* [Required work]:
List every line of the material below that contains the word "date".

[Item position entries]

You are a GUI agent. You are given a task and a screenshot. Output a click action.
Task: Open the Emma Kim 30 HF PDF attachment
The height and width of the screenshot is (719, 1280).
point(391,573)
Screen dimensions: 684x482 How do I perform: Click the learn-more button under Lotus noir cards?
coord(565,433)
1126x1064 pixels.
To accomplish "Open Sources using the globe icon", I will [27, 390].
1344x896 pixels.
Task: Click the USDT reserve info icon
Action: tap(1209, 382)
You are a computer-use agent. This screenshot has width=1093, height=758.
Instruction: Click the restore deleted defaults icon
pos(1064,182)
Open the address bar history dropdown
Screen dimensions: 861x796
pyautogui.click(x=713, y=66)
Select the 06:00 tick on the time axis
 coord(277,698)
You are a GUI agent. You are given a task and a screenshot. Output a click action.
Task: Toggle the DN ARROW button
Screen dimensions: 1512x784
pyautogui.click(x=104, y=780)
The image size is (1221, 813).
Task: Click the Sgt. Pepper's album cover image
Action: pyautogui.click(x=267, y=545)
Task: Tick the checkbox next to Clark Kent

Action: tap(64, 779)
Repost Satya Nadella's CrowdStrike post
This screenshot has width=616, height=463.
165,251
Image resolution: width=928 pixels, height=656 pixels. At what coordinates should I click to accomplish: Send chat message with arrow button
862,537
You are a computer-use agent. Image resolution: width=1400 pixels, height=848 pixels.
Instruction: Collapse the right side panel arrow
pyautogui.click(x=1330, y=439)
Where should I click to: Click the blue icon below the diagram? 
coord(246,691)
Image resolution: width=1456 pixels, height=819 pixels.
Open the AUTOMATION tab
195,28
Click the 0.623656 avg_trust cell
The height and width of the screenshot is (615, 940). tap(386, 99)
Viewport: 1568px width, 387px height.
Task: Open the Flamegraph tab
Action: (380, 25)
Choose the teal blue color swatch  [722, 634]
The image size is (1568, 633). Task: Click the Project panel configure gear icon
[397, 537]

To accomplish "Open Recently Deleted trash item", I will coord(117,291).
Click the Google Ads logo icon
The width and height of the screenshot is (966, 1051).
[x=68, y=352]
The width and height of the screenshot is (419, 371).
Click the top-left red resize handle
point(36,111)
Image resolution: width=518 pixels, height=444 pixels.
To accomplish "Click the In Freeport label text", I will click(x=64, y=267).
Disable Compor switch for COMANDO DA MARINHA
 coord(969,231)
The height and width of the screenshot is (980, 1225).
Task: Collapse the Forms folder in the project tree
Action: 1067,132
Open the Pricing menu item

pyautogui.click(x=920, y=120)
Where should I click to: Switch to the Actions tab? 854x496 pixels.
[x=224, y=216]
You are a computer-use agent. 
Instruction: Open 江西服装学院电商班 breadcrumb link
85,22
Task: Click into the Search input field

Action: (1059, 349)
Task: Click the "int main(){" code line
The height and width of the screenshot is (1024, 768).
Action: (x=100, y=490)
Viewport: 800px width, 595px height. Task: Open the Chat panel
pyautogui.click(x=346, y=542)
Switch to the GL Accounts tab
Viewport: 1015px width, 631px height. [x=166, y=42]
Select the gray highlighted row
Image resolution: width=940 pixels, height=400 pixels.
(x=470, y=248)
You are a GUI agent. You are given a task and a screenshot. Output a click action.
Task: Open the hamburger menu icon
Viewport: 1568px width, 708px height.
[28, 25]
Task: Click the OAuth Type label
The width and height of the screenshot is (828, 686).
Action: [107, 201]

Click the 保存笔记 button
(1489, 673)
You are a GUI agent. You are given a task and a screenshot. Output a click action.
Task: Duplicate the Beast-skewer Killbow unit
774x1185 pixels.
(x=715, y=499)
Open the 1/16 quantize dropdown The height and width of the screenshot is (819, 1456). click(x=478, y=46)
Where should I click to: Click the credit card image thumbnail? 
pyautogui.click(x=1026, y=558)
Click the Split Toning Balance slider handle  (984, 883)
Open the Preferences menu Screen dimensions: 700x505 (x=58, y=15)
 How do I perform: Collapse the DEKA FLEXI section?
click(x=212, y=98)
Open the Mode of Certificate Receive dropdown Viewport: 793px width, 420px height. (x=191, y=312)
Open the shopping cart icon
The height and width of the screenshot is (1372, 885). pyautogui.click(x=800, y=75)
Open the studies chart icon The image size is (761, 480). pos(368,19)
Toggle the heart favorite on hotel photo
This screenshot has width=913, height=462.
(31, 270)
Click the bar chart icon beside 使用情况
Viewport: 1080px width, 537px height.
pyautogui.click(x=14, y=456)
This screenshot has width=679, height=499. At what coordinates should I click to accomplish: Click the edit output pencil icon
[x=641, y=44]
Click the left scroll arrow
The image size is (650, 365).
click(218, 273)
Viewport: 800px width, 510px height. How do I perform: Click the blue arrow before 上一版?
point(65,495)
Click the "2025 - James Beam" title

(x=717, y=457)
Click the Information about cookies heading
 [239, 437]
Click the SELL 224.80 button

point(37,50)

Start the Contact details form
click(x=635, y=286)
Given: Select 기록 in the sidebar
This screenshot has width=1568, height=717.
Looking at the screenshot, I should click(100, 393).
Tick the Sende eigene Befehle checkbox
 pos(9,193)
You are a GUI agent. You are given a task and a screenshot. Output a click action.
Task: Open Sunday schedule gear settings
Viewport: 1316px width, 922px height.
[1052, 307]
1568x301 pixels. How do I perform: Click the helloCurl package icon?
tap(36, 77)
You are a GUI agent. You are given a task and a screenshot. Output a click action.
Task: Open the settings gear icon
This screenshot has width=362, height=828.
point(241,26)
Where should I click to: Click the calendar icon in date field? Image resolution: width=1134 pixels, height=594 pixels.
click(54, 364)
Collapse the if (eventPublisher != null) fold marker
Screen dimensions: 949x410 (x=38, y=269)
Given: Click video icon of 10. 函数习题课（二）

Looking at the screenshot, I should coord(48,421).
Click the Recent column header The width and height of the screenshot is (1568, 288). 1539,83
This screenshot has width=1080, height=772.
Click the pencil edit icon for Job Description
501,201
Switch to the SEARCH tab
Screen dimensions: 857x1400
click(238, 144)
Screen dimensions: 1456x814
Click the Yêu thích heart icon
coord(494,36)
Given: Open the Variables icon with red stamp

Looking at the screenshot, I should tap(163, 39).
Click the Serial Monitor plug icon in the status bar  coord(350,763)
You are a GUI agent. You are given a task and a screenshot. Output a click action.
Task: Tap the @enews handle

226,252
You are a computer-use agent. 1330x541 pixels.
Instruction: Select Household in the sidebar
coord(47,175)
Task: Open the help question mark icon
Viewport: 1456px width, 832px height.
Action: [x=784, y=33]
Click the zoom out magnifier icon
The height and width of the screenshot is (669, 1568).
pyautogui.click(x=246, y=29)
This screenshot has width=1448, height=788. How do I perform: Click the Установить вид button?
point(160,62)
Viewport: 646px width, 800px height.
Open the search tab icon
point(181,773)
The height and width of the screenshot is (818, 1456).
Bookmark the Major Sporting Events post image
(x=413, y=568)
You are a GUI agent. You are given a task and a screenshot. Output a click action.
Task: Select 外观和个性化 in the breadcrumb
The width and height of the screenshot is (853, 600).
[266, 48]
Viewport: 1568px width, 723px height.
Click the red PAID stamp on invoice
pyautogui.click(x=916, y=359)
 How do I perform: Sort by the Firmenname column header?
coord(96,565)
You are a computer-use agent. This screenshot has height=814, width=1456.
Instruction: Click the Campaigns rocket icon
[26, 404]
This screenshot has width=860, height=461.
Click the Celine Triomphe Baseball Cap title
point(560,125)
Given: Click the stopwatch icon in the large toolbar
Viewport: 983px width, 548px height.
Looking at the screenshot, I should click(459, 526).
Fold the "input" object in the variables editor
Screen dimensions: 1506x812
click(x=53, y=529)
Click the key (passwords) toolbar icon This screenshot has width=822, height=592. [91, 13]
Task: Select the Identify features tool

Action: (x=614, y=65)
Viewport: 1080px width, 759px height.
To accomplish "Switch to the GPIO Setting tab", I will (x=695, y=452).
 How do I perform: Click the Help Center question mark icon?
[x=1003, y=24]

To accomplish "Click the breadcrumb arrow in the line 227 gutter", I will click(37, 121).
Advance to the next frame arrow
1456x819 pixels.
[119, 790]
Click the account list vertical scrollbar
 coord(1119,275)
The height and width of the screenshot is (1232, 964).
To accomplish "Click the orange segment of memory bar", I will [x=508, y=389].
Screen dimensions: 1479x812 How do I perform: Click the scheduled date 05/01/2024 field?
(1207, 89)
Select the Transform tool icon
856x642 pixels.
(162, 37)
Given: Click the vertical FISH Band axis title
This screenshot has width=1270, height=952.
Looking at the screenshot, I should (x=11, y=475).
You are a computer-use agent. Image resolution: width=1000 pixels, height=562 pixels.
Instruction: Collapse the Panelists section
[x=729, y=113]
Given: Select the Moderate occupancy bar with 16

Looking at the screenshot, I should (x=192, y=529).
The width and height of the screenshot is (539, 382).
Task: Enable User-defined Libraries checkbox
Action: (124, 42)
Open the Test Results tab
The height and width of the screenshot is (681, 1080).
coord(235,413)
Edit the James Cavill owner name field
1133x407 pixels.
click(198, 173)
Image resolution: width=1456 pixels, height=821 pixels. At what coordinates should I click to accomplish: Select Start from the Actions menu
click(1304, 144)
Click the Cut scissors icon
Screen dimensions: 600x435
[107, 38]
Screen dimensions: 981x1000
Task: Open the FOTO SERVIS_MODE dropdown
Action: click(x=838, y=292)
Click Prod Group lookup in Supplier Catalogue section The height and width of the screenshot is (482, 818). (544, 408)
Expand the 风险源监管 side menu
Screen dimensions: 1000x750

* [The result]:
Where should I click to: Click the calendar icon in date field? Image resolution: width=1134 pixels, height=594 pixels.
Screen dimensions: 1479x812 How do I perform: Click the scheduled date 05/01/2024 field?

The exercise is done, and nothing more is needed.